Title: Effects of Crotonylation on Reprogramming of Cashmere Goat Somatic Cells with Different Differentiation Degrees
Description:
Failure in the epigenetic reprogramming of somatic cells is considered the main reason for lower cloned embryo development efficiency.
Lysine crotonylation (Kcr) occupies an important position in epigenetic modification, while its effects on somatic cell reprogramming have not been reported.
In this study, we detected the influence of sodium crotonate (NaCr) on the Kcr levels in three types of somatic cells (muscle-derived satellite cells, MDSCs; fetal fibroblast cells, FFCs; and ear tip fibroblast cells, EFCs).

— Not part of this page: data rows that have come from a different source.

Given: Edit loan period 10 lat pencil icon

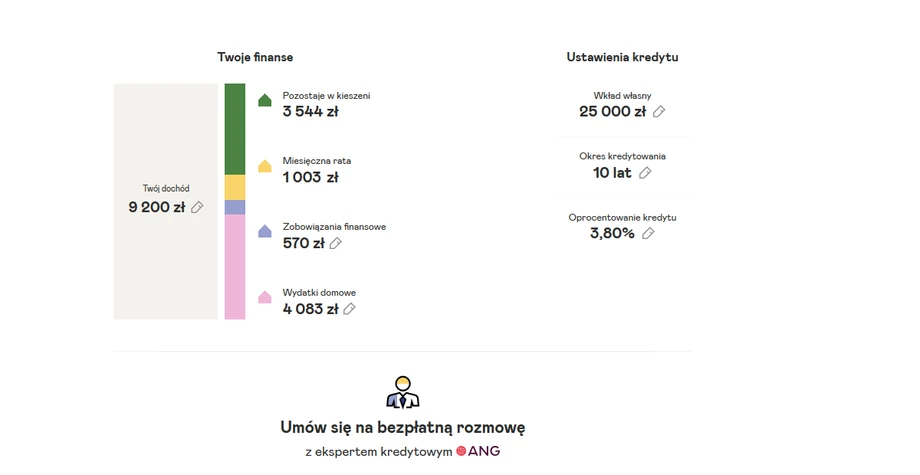Looking at the screenshot, I should (645, 173).
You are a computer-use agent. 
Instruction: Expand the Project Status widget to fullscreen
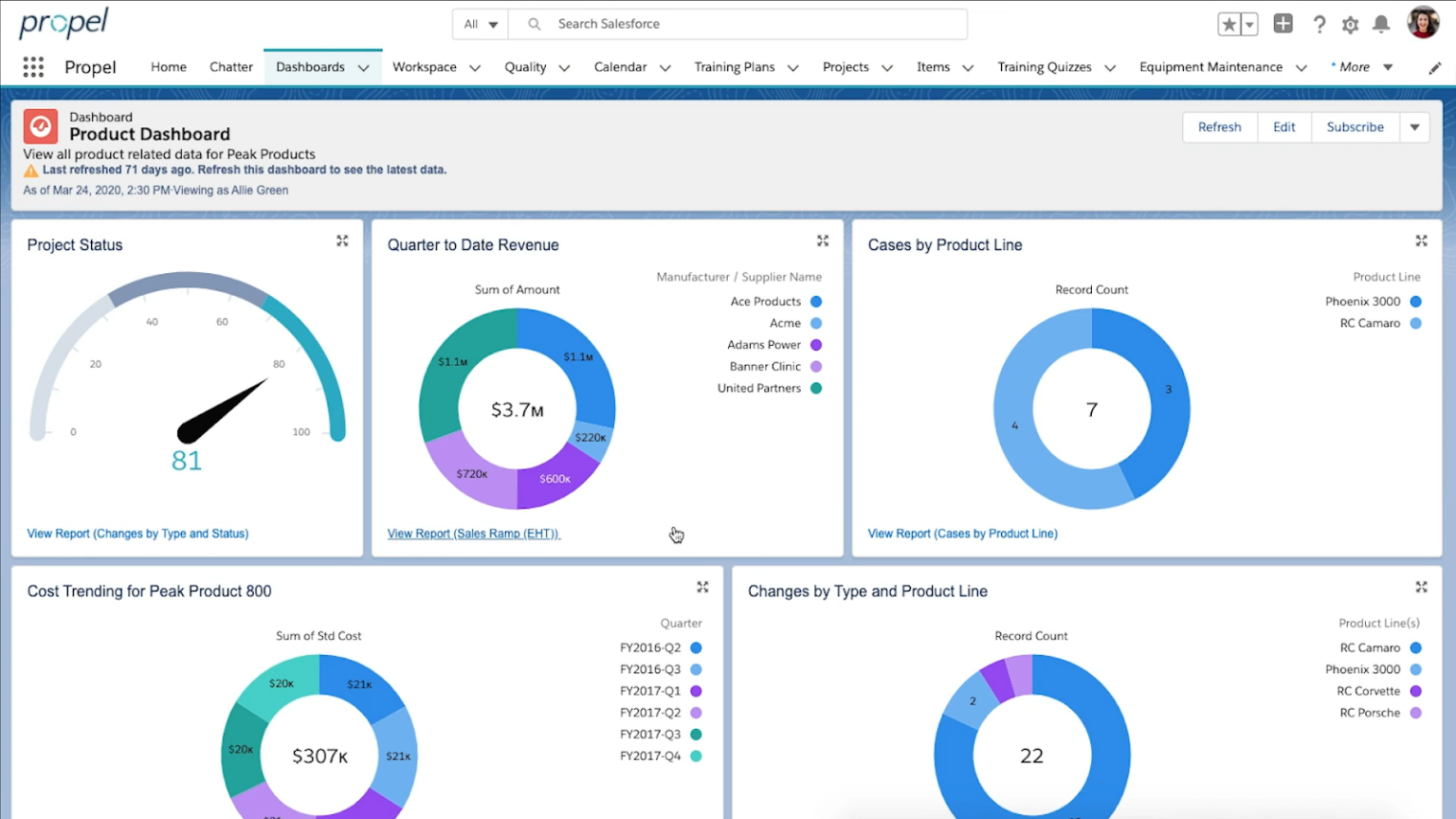[x=342, y=241]
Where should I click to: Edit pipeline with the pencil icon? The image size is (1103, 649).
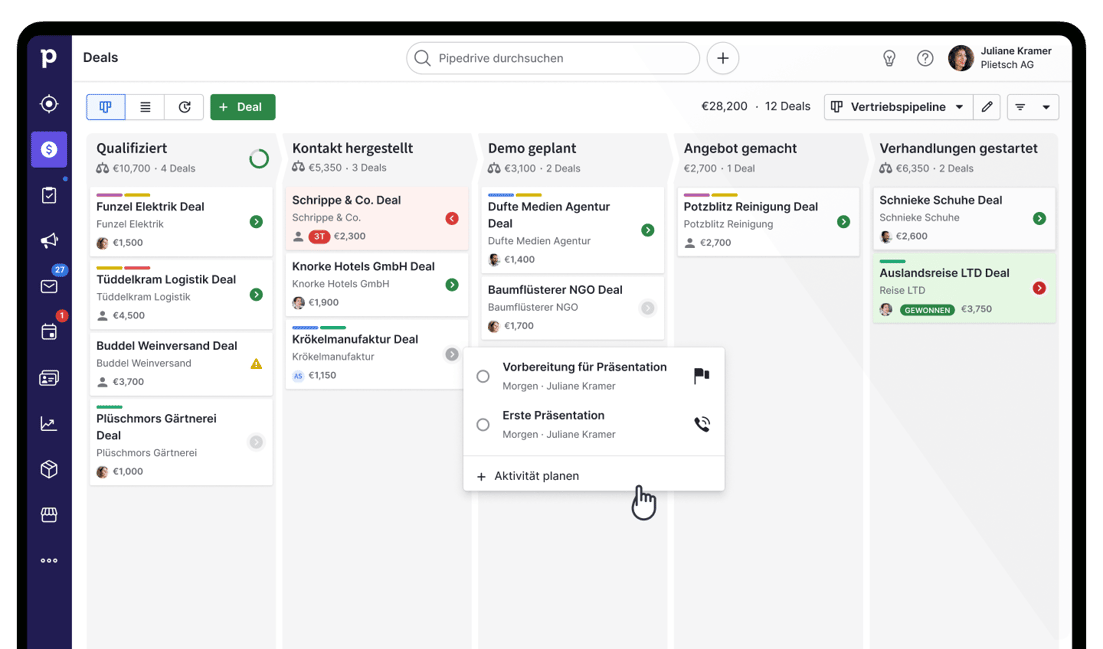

The three types of somatic cells were treated with NaCr for cloned embryo construction, and the cleavage rates and Kcr, H3K9cr, and H3K18cr levels in the cloned embryos were analyzed.
The results showed that the abnormal levels of Kcr, H3K9cr, and H3K18cr were corrected in the treatment groups.
Although there was no significant difference in the cloned embryo cleavage rate in the FFC treatment group, the cleavage rates of the cloned embryos in the MDSCs and EFCs treatment groups were increased.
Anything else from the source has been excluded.